SAS_Doctor · Posted 06-03-2011 10:33 AM

There is a known difference with how databases handle NULLs. Here is the wonderful explination I got from Michele Austin
@ SAS Tech Support. Thank You Michele!

James,

It sounds like you are hitting a known issue with databases. A NULL is the absence of a value so a database doesn't consider the value when doing equality testing. Any rows that are NULLs will not show up when doing an NOT IN if the DBMS is processing the WHERE. In SAS we don't have the concept of NULLs so the rows would be kept. If you want to keep the NULLs then you need to explicitly code for them using an OR condition

where var not in (.....) or var is null

The reason that the SUM CASE included the NULLs is I suspect SAS was doing the processing as the query is not valid in most databases so SAS would retrieve the rows and do the processing in SAS.

Let me know if you have any questions. I'll plan on keeping the track open for 2 weeks unless I hear otherwise. After that I'll assume that it's okay to resolve.

Michele Austin
SAS Technical Support

Below is some information that I copied from the online documentation that discusses differences in results when processing NULL data

Potential Result Set Differences When Processing Null Data When your data contains null values or when internal processing generates intermediate data sets that contain null values, you might get different result sets depending on whether the processing is done by SAS or by the DBMS. Although in many cases this does not present a problem, it is important to understand how these differences occur.

Most relational database systems have a special value called null, which means an absence of information and is analogous to a SAS missing value. SAS/ACCESS translates SAS missing values to DBMS null values when creating DBMS tables from within SAS. Conversely, SAS/ACCESS translates DBMS null values to SAS missing values when reading DBMS data into SAS.

There is, however, an important difference in the behavior of DBMS null values and SAS missing values:

A DBMS null value is interpreted as the absence of data, so you cannot sort a DBMS null value or evaluate it with standard comparison operators.

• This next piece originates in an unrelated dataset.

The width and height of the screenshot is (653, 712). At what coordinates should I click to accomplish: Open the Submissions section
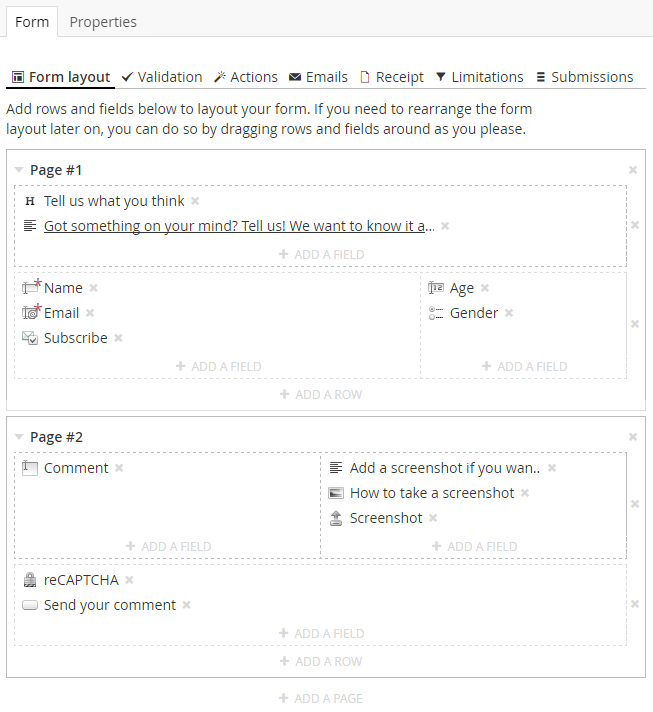click(585, 77)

A SAS missing value is interpreted as its internal floating-point representation because SAS supports 28 missing values (where a period (.) is the most common missing value). Because SAS supports multiple missing values, you can sort a SAS missing value and evaluate it with standard comparison operators.

This means that SAS and the DBMS interpret null values differently, which has significant implications when SAS/ACCESS passes queries to a DBMS for processing. This can be an issue in the following situations:
when filtering data (for example, in a WHERE clause, a HAVING clause, or an outer join ON clause). SAS interprets null values as missing; many DBMS exclude null values from consideration. For example, if you have null values in a DBMS column that is used in a WHERE clause, your results might differ depending on whether the WHERE clause is processed in SAS or is passed to the DBMS for processing. This is because the DBMS removes null values from consideration in a WHERE clause, but SAS does not.

when using certain functions. For example, if you use the MIN aggregate function on a DBMS column that contains null values, the DBMS does not consider the null values, but SAS interprets the null values as missing. This interpretation affects the result.

when submitting outer joins where internal processing generates nulls for intermediate result sets.

when sorting data. SAS sorts null values low; most DBMSs sort null values high. (See Sorting DBMS Data for more information.)

For example, create a simple data set that consists of one observation and one variable.

libname myoralib oracle user=testuser password=testpass; data myoralib.table;
x=.; /*create a missing value */
run;
Then, print the data set using a WHERE clause, which SAS/ACCESS passes to the DBMS for processing.

proc print data=myoralib.table;
where x<0;
run;
The log indicates that no observations were selected by the WHERE clause, because Oracle interprets the missing value as the absence of data, and does not evaluate it with the less-than (<) comparison operator.

When there is the potential for inconsistency, consider using one of these strategies.

Use the LIBNAME option DIRECT_SQL= to control whether SAS or the DBMS handles processing.

Use the SQL pass-through facility to ensure that the DBMS handles processing.

Add the "is not null" expression to WHERE clauses and ON clauses to ensure that you get the same result regardless of whether SAS or the DBMS does the processing.

Note: Use the NULLCHAR= data set option to specify how the DBMS interprets missing SAS character values when updating DBMS data or inserting rows into a DBMS table.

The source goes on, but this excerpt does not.